### [YOUR OBJECTIVE]
Set down exactly the lines below between the line holding "Task: Open the File menu" and the line holding "is (939, 373).", inclusive; no other line belongs in the answer.

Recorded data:
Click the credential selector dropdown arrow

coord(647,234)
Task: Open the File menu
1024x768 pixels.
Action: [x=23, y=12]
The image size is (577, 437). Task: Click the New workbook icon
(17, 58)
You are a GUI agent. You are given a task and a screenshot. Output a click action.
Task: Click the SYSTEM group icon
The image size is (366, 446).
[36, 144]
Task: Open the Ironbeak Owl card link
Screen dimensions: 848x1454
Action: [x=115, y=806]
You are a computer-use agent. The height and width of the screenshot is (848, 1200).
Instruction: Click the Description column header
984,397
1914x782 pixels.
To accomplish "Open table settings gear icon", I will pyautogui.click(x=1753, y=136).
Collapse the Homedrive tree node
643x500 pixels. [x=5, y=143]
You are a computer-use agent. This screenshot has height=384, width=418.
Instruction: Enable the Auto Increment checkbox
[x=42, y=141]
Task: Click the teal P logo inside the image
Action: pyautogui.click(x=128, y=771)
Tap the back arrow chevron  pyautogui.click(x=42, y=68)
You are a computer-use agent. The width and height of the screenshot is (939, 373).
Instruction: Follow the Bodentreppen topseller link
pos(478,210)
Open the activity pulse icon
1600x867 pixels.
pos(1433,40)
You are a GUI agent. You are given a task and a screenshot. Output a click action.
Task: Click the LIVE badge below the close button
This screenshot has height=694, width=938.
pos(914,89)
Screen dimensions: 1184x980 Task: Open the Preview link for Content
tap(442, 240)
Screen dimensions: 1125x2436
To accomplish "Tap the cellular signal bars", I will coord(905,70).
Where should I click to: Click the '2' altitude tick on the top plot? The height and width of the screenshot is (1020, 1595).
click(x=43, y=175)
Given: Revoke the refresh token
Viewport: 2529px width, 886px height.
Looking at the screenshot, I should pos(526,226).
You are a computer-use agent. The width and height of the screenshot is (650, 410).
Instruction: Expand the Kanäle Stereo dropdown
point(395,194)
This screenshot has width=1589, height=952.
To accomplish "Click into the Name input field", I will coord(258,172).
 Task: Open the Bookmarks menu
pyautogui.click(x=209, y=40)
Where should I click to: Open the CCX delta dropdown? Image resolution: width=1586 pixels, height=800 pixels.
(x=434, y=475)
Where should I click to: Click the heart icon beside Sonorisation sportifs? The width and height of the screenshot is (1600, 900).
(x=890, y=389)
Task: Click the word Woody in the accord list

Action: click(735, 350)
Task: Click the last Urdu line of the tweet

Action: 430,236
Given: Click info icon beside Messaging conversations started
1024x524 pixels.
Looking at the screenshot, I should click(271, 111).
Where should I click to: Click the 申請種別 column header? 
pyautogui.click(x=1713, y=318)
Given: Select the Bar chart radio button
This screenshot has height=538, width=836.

### [ANSWER FOR THIS EXERCISE]
Task: Open the File menu
1024x768 pixels.
Action: [x=23, y=12]
The image size is (577, 437). Task: Click the New workbook icon
(17, 58)
You are a GUI agent. You are given a task and a screenshot. Output a click action.
Task: Click the SYSTEM group icon
The image size is (366, 446).
[36, 144]
Task: Open the Ironbeak Owl card link
Screen dimensions: 848x1454
Action: [x=115, y=806]
You are a computer-use agent. The height and width of the screenshot is (848, 1200).
Instruction: Click the Description column header
984,397
1914x782 pixels.
To accomplish "Open table settings gear icon", I will pyautogui.click(x=1753, y=136).
Collapse the Homedrive tree node
643x500 pixels. [x=5, y=143]
You are a computer-use agent. This screenshot has height=384, width=418.
Instruction: Enable the Auto Increment checkbox
[x=42, y=141]
Task: Click the teal P logo inside the image
Action: pyautogui.click(x=128, y=771)
Tap the back arrow chevron  pyautogui.click(x=42, y=68)
You are a computer-use agent. The width and height of the screenshot is (939, 373).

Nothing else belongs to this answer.